總統暨立委選舉結束後四天,出現兩個反差強烈的場景:這一邊,立法院秘書長林錫山涉入弊案遭到收押禁見,林錫山是國民黨籍立法院長王金平欽點愛將、久任十七年的秘書長;那一邊,民進黨中常會討論新國會事項,總統當選人、民進黨主席蔡英文的裁示是儘速推動國會改革,先宣示正副議長不參與政黨活動和兼任何黨職,除參與總統主持的院際會議外,不應參與黨政協調之平台會議。
兩相對照,此刻理應開始收拾辦公室的王金平,能沒有一點點倉皇辭廟之慨?一點點為何拖到選前最後一刻才提國會改革方案之悔嗎?
有慨有悔的應該不只王金平,還有馬英九,八年總統到底運用了多少總統權柄?二00八年當選總統那一刻,可曾想過以總統的身份,推動國會改革?王金平不分區兩任之後,還是在他黨主席任內主導下修改黨章,讓王金平得以繼續以不分區第一名身份進入國會,繼續擔任議長;八年多來,他又主持過幾次「院際會議」?這樣的慨與悔,或許將延續到他卸任之後,當他看到繼任者「以總統的高度推動司法改革」,召集全國司法會議,或者以全國財經會議、年金共識會議、甚至國是會議的時刻,馬英九應該問問自己,為什麼八年沒有過任何一場類似的全國會議?是不會?還是不願?
馬英九曾自許要做一個節制權力的總統,然而,當節制到一無所為的時候,落得一個無能之譏評,又能怪誰?的確,各種會議未必能解決問題,特別是在馬英九之前陳水扁,就是一個動輒開全國會議的總統,但是,所謂「行禮如儀」,即使是大拜拜般的會議,都表示臨事的敬謹之心,有心想推動,不論最後成不成,至少努力過,遑論透過會議讓朝野乃至公民社會的不同意見,得以發抒。
不論是節制權力或者不懂得運用權力,馬英九「不插手司法」的宣示,卻在馬王鬥爭一役破功;不召開全國性會議,小至油電雙漲、大到稅制改革,不是被罵到滿頭包,就是功敗垂成,遑論年金改革根本推不動,右邊失掉全國軍公教的心,左邊也得不到勞工大眾的心。
當總統當選人蔡英文信心滿滿一步一步推進她的想法時,馬英九或許都還沒辦法醒悟這八年,他其實也可以這樣做,甚至想急著辯解自己不做比較好。

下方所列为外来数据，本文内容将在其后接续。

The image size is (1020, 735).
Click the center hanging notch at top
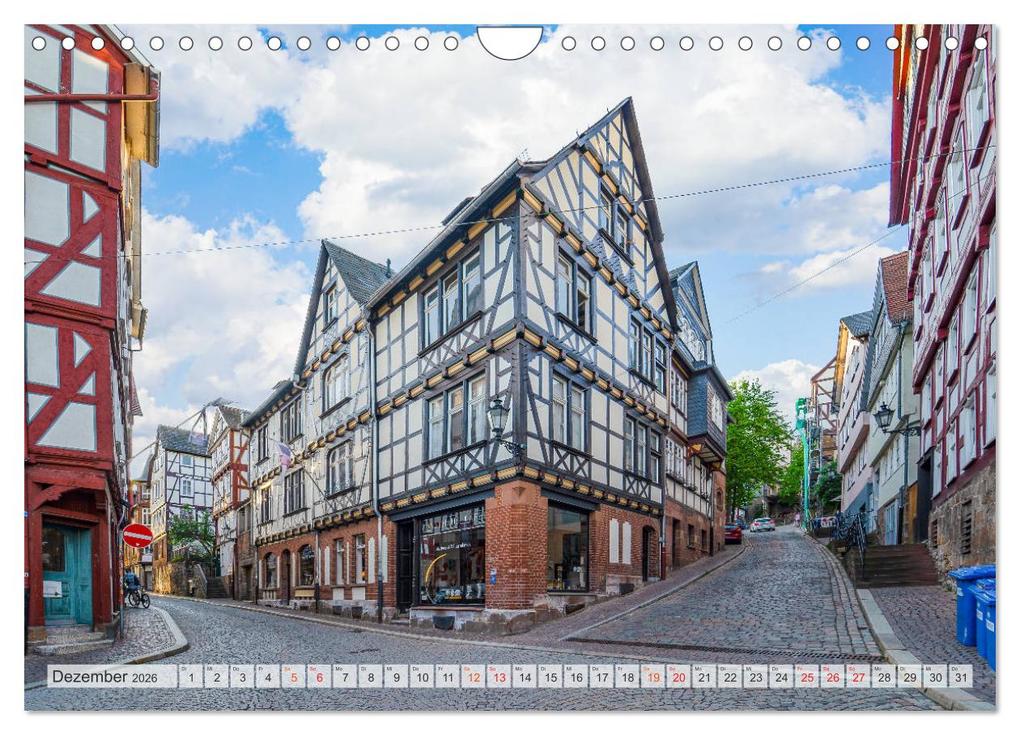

悲哀的是,他的辯解只有在蔡英文做不好的時候,才能得到印證,而設若新任總統做不好,那將是台灣的遺憾,而不只是蔡英文的遺憾。
處境蒼涼的何止馬英九,身為四十一年的資深國會議員,十七年的立法院長,王金平拚最後一口氣繼續爭一個不分區第一名,說法是要「全台輔選」,結果不但國民黨失去國會多數席次,連本土派、一般界定的「王系立委」都近乎全軍覆沒,此刻的王金平會不會懊惱爭來何用,不過落得譏嘲而已?還是看到自己倚重的大將林錫山遭到搜索收押時,慶幸自己還有一個立委身份,即使陽春還是一頂保護傘?
以敵為師,過去民進黨國會少數時,幾乎沒有不嘗試「角逐立法院正副議長」的,不論是席次接近時玩合縱連橫,嚇得國民黨差點心臟病發,或者席次差距太大也要堅持有自己的人選,至少操兵動員不讓黨籍立委跑票。敗到失了魂的國民黨,此刻還想得到藉立法院開議選舉正副議長,展現「少數的決心」嗎?

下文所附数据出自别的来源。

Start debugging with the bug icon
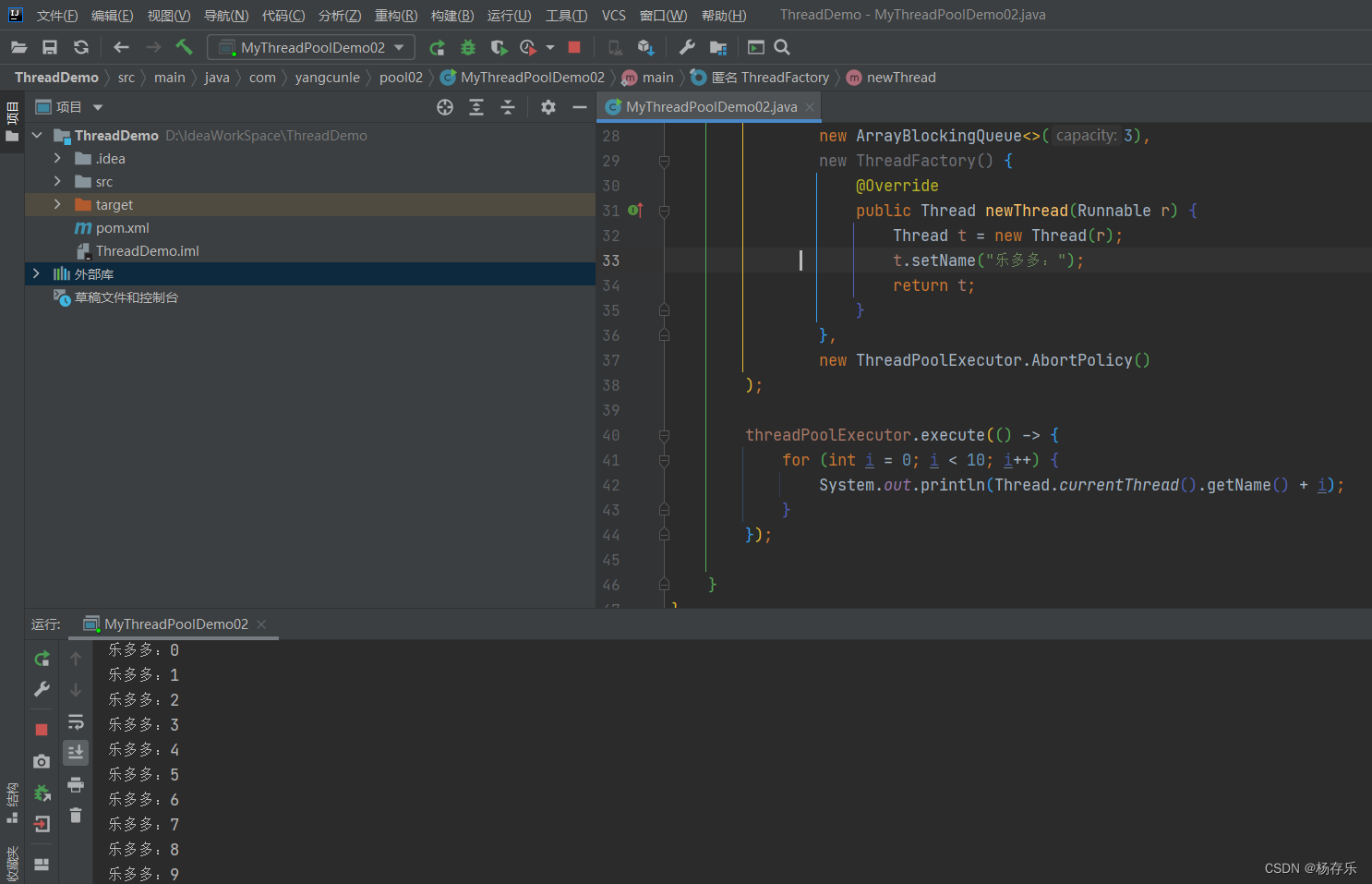The image size is (1372, 884). [x=468, y=48]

國民黨沒忘記要依例召開中常會,青年中常委提出黨主席選舉的七訴求,結果只有調降選舉作業經費得到回應,從二百萬降到一百六十萬,也不明白這四十萬天才標準從何而來?連辯論會都沒通過,只通過「政見會」,一個黨內不容辯論或畏懼辯論的政黨,談什麼戰鬥力?其他訴求甚至要延後到七月全代會才能付諸討論,連黨主席補選都延到三月,情況幾乎複製總統初選,又是洪秀柱一女當關。
可憐之人必有可恨之處,國民黨都敗成這步田地,然而觀諸其選後表現,還是很難給予同情,國民黨不自救,真沒人救得了這個黨,監督權力者之責看來還是得落到公民團體肩上,這未必是台灣民主之喜,反而可能是台灣民主之憂。